Economic and social disruptions has attracted a lot of attention this year. While semiconductor shortages have highlighted the world’s dependence on technology and other resources, 2021 looks more like an inflection point for the semiconductor industry. Suraj Rengarajan, CTO, Applied Materials India shares his thoughts on the semiconductor industry pre and post covid world in this exclusive interview.
What is the scenario of the semiconductor industry in the post-COVID world?
The pandemic has accelerated digital transformation of the economy, and this is fueling semiconductor consumption and driving the need for next-generation silicon technologies. The semiconductor industry is now in the early stages of a new wave of growth – the biggest one yet – and it’s being led by the massive growth of Big Data, artificial intelligence and new Internet of Things devices. Some estimates forecast hundreds of billions of connected devices in existence globally by 2030, and this will require innovations in chip technology for devices at the edge and in the cloud.
Collaborative technology trends are here to stay, and hybrid work will have a lasting impact on semiconductor demand and open new possibilities for existing products and services. The need for semiconductors that enable servers, connectivity and cloud computing will continue to grow as alongside digital transformation.
How to meet the challenges of semiconductor availability in these challenging times?
The underlying trends driving growth in chip demand date back several years. One of the key factors being a massive increase in data generation. 2018 was the first time that machines surpassed humans in creating data and we moved from an application-centric to a data-first world. We predict that by 2025 humans will only account for about 1% of total data generated. The rest – 99% – will come from machines. Also, the secular drivers of the industry have expanded from consumer-oriented devices to non-consumer discretionary spending.
Today the industry is experiencing more demand from drivers in the AI Era as everything is getting smarter – from our phones to our cars to our homes.
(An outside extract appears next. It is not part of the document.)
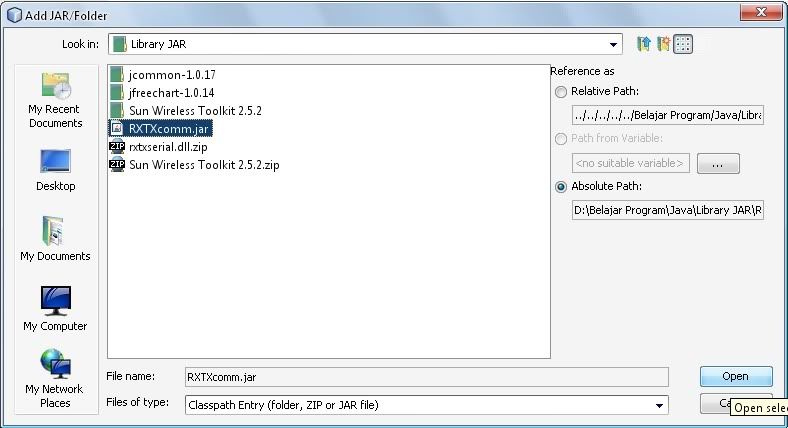
Task: Click the ellipsis variable browse button
Action: (x=717, y=163)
The chip industry has been working hard to keep up, but it’s not easy given the rapid acceleration of digitalization trends. In the coming years, we expect to see major changes to semiconductor supply chains.
What is the role of AI, IoT in contributing towards the robust growth of the semiconductor industry?
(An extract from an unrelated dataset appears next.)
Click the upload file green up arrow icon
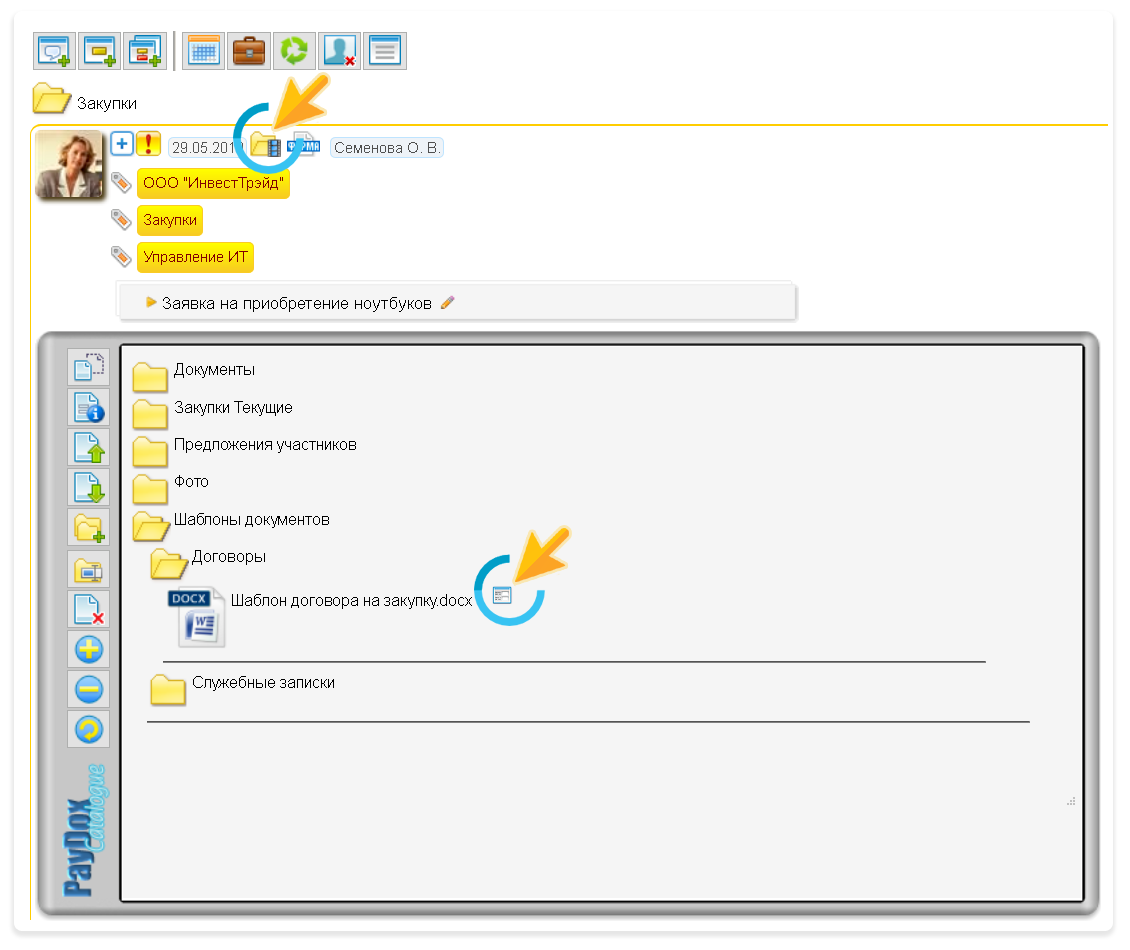The width and height of the screenshot is (1130, 950). tap(89, 448)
IoT and AI are key drivers for the 4th wave of semiconductors. We went from mainframe computing to the PC/internet era then to mobile/social media, where everyone has a smartphone in their pocket, and now we are in the early stages of the AI era. The demand for more compute power is greater now than it ever was, and this is creating a new wave of growth for the semiconductor industry in the years ahead.
As more and more smart devices are connected at the edge, they are driving exponential growth in machine-generated data that must be stored, moved and processed. Then, to create value from these vast volumes of data, new AI computing approaches are being developed fueling further demand for current and next-generation semiconductors.
How can the semiconductor industry streamline and improve its supply chain processes?
In the years ahead, we expect to see permanent changes in the way supply chains are designed and operated. In the semiconductor industry and beyond, there’s a shift from “just-in-time” to a “just-in-case” approach, which will require higher levels of inventory, more built-in redundancy and more burst capacity. We also expect companies across the ecosystem to collaborate more closely on capacity planning.
In addition, as government incentive programs become available in the U.S., Europe, and Asia, we expect to see a growing trend towards regionalized supply chains that are more resilient.